President Barack Obama has scored his highest approval rating among Californians since he first took office, as Golden State residents continue to be optimistic about the future of the nation thanks to a growing economy and left-leaning policies from the White House.
A Field Poll released Wednesday showed 62 percent of registered voters in California approve how Obama is handling his job, up from a low point of 46 percent in September 2011. About one-third of respondents -- mostly Republicans -- disapprove of Obama.
It's Obama's highest approval rating in California since March 2009, two months after he was sworn in. Still, it lags behind the high points experienced in California by George W. Bush after the Sept. 11 attacks, Bill Clinton during the dot-com boom, George H.W. Bush during the early '90s and Ronald Reagan during the mid-'80s.

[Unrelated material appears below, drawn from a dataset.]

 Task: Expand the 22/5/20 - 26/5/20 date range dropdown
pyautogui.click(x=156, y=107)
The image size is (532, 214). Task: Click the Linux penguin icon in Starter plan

But there's plenty of time for Obama to catch up, and optimism is high. Some 48 percent of respondents said the country was on the right track, while 44 percent said it was off track -- one of the most favorable ratings seen in the past 10 years. Still, Californians are actually slightly more downbeat about the direction of the nation than they were the last time Field Poll asked them five months ago.

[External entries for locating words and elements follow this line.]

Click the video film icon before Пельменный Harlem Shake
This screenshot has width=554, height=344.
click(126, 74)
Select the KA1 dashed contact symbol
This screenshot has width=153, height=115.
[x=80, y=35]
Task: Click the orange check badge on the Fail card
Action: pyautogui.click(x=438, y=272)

Though only about half of the country approves of Obama, pollsters say the President has gained popularity in liberal California by appealing to his Democratic base, most recently in last week's State
of the Union address. Obama called for raising the minimum wage to $9, investing $50 billion in infrastructure and ramping up gun control laws.

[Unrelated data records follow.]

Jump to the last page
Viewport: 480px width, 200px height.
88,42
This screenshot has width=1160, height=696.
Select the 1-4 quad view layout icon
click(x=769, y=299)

"It's the closest thing to a progressive agenda that I've seen from a politician," said Berkeley resident Joseph Cavallero, 27, a registered independent voter who approves of Obama. "It's a good time, I think, to be American."
Field Poll Director Mark DiCamillo noted nearly 9 out of 10 Democrats and two-thirds of independents approve of Obama, both up significantly. Just 20 percent of GOP respondents endorsed Obama, though that has increased slightly.
"With Obama, I think it's largely going to be tied to the economy, how people view the direction of the country and whether he is able to get any of his legislation through," DiCamillo said.
Democrat Christine Williams of Palo Alto said she liked how Obama is handling Republican opposition in Congress, particularly when he "didn't back down" during the fiscal cliff negotiations.
"I think that that is the sign of a strong leader," said Williams, 28. "I think that he's doing a really good job handling a pretty terrible situation."
But Jeffrey Slavich, of Saratoga, said he did not think the country was headed on
the right path largely because leaders on both sides of the aisle in Washington refuse to work together on many key issues.
"It drives me batty," said Slavich, 59, who leans toward Republican ideals. "I think we've gotten to a real polarized place, and it's unfortunate that people can't have more of a civil discussion (during) disagreements."
The poll also showed that 22 percent of Californians approved of the job Congress is doing, a dismal rating but still the highest in three years and up from a low point of 9 percent in September 2011.
Finally, just 5 percent of respondents said they identify "a lot" with the Tea Party, the fewest since Field Poll began tracking the party at the start of 2010 and down from a high point of 14 percent in September 2010.
Field Poll surveyed 834 random registered voters, in English and Spanish, from Feb. 5 through Sunday, with a margin of error of plus-or-minus 3.5 percent.